Спрашивали, бить или не бить… Люди не верили, что Москвы больше нет. Капитаны
первого ранга прямо в эфире как дети рыдали. Странно это, знаешь — когда
прожженные морские офицеры, которые за всю жизнь и слова одного цензурного не
сказали, плачут, просят поискать, нет ли среди спасшихся их жены, дочерей…
Пойди поищи их тут… А потом — все по-разному: кто говорил, все теперь, не
нашим, так и не вашим, пропади оно к чертям, и уходили к их берегам — весь
боекомплект разряжать по городам. А другие — наоборот, решали: раз уж все равно
все летит в тартарары, больше и воевать смысла не имеет. Зачем еще людей
убивать? Только это уже ничего тогда не решало. И тех, кто за семью отомстить
решил, хватило. А лодки еще долго отвечали. Они там по полгода под водой, на
дежурстве находиться могли. Кого-то, конечно, вычислили, но всех найти не
могли. Вот уж наслушался историй, до сих пор как вспомню — дрожь по коже. Но я
все не к этому. Поймал я однажды экипаж танка, который чудом при ударе уцелел —
перегоняли они свою машину из части, или еще что-то… Там же новое поколение
бронетехники от радиации защищало. И вот как их было там трое человек в этом
танке, так и пошли они на полной скорости от Москвы на восток. Проезжали через
горящие деревни, баб с собой каких-то подобрали — и дальше, на заправках соляры
зальют, и снова в дорогу. Забрались в какую-то глухомань, где уже и бомбить-то
нечего было, тут у них наконец горючее и вышло. Фон радиационный и там,
конечно, был — будь здоров, но все же не такой, как рядом с городами. Разбили
они там лагерь, танк на пол-корпуса в землю вкопали — вышло у них вроде
укрепления. Палатки рядом поставили, потом со временем землянки вырыли,
генератор ручной устроили для электричества, и довольно долго так жили, вокруг
этого танка. Я с ними года два чуть не каждый вечер разговаривал, все дела их
семейные знал. Сначала у них спокойно все было, хозяйство завели, дети у двоих
родились… почти что нормальные. Боеприпасов у них хватало. Они там всякого
насмотрелись, такие твари из лесу выходили, что он и описать-то их как следует
не мог, этот лейтенант, с которым мы говорили. А потом пропали они. Я еще с
полгода их поймать пытался, но что-то у них случилось. Может, генератор или
передатчик из строя вышли, а может, боеприпасы кончились… — задумчиво добавил
караульный. — Ты про Раменки говорил, — вспомнил его напарник, — что их
разбомбили, и я подумал: вот сколько здесь уже служу, никто мне про Кремль
сказать не может: как же так вышло, что он целым остался? Почему его не
тронули? Вот уж там должны быть бункеры так бункеры… — Кто тебе сказал, что не
тронули? Еще как тронули! — заверил его тот. — Его просто разрушать не хотели,
потому что памятник архитектуры, ну заодно и новые разработки на нем испытали.

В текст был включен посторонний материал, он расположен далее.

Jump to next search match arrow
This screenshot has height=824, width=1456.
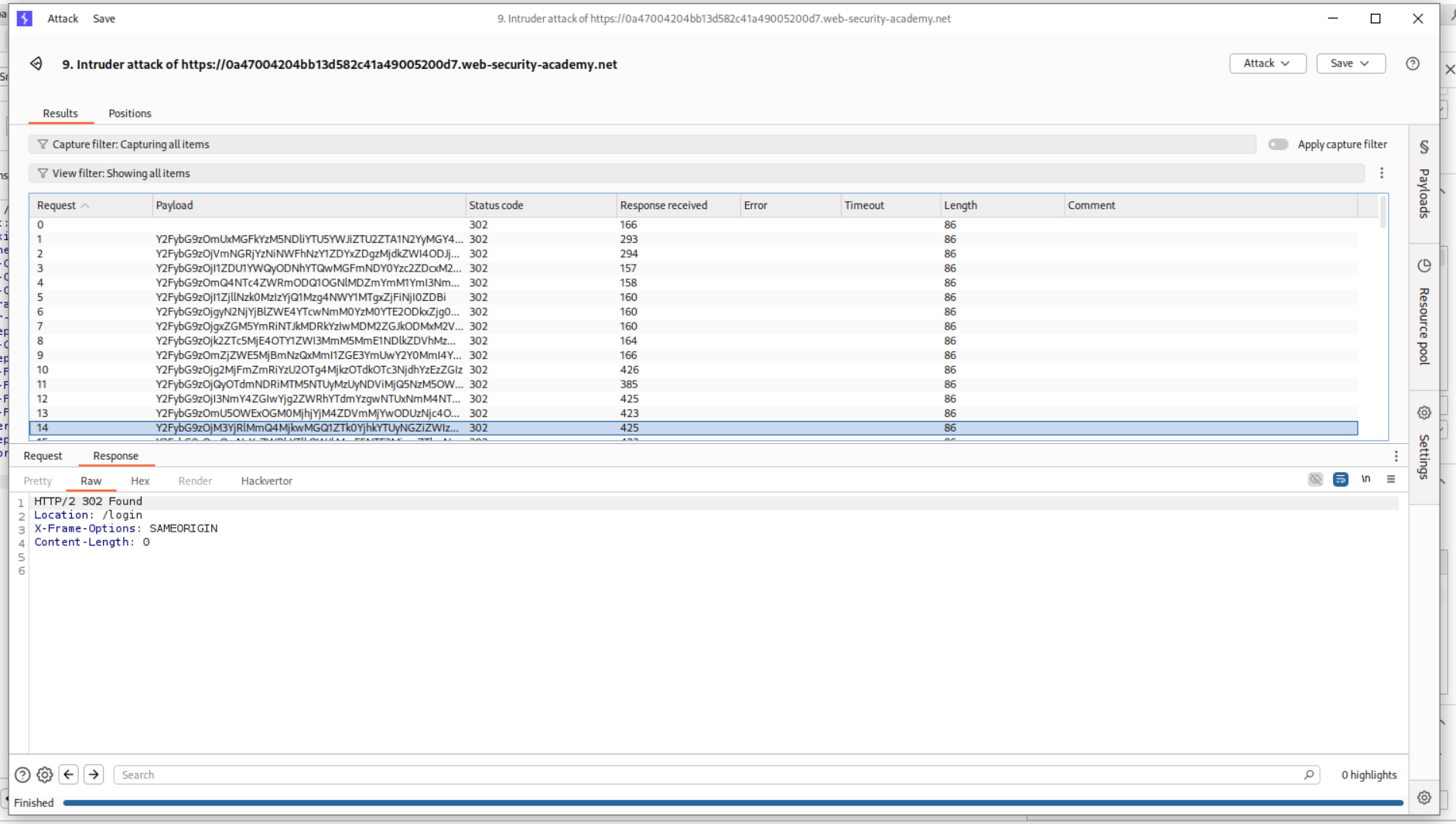coord(94,774)
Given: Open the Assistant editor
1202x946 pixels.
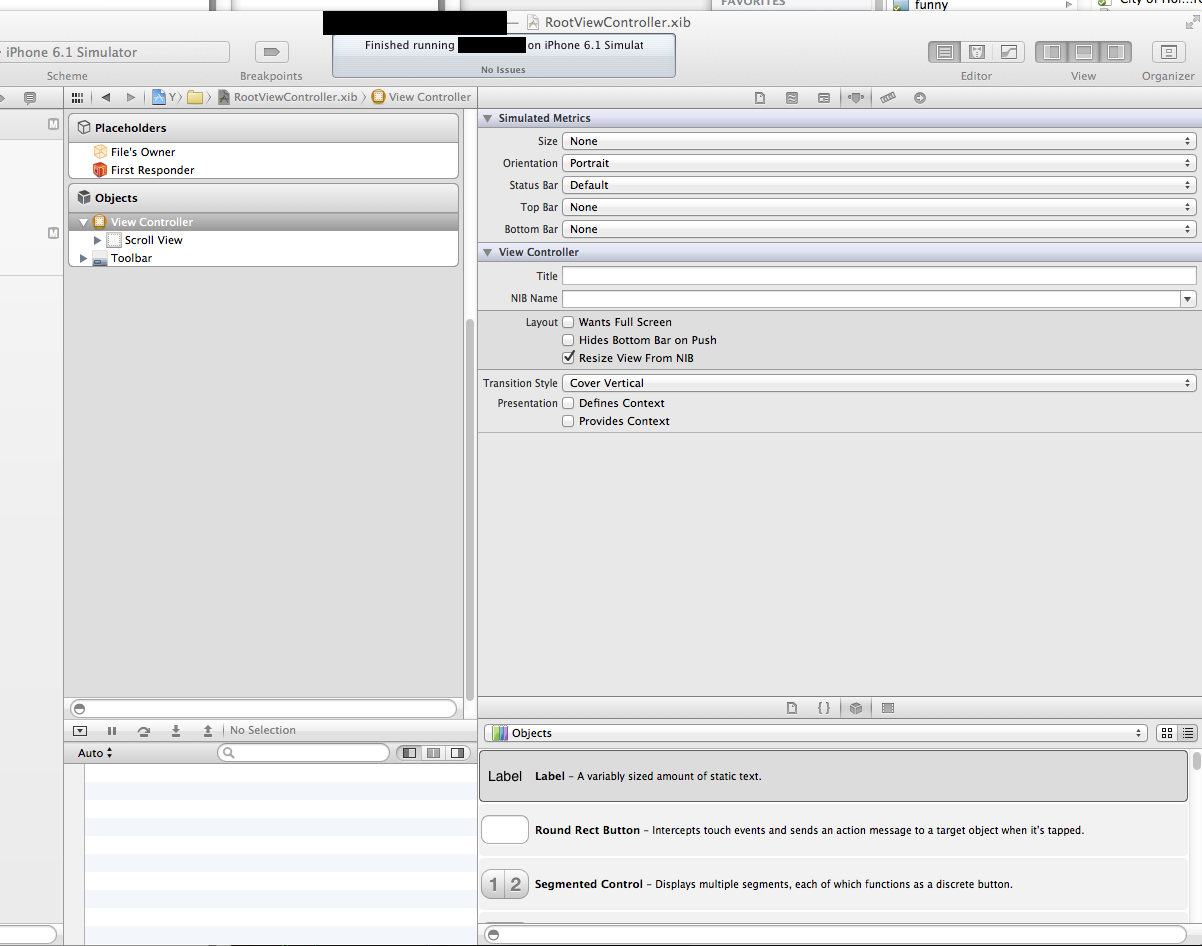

Вот и получили мы… Уж лучше бы они его мегатоннами сразу стерли, — он сплюнул
на землю и замолчал.
Артем сидел тихонько, стараясь не отвлекать ветерана от
воспоминаний. Редко когда ему удавалось услышать столько подробностей о том,
как это происходило. Но пожилой караульный замолчал, задумавшись о чем-то
своем, и в конце концов он, подождав, решился задать вопрос, который его и
раньше уже занимал: — А ведь в других городах тоже метро есть? Ну было, по
крайней мере, я слышал. Неужели больше нигде людей не осталось? Вы когда
связистом работали, никаких сигналов не принимали? — Нет, ничего не было. Но
ты, парень, прав, в Ленинграде, к примеру, должны были люди спастись, у них
станции в метрополитене глубоко залегали, некоторые еще даже глубже, чем у нас
тут. И устроено было так же. Помню, я туда ездил, когда молодой еще был. У них
там на одной линии выходов на пути не было, а стояли такие здоровенные железные
ворота. Поезд приедет — и створки и у них вместе с дверями поезда открываются.
Меня это очень тогда удивило, помню. Сколько не спрашивал — никто толком
объяснить не мог, зачем оно так устроено. Один говорит — чтобы от наводнения
защищало, другой — при строительстве на отделке сэкономили. А потом
познакомился с метростроевцем одним, и он мне рассказал, что они пока эту линию
строили, у них половину строительной бригады кто-то сожрал, да и в других
бригадах тоже самое творилось. Только кости находили обглоданные и инструменты.
Населению, понятное дело, ничего не сообщили, но двери эти чугунные по всей
линии поставили, от греха подальше. А ведь это еще когда было… Что уж там от
радиации началось, и представить себе трудно.
Разговор оборвался: к заставе подошел Мельник и с ним еще
один человек — невысокий и кряжистый, с обросшей короткой бородой массивной
челюстью и глубоко посаженными глазами. Оба были уже в защитных костюмах и с
большими рюкзаками за плечами. Мельник молча осмотрел Артема и поставил ему под
ноги большую черную сумку, и жестом указал ему на армейскую палатку.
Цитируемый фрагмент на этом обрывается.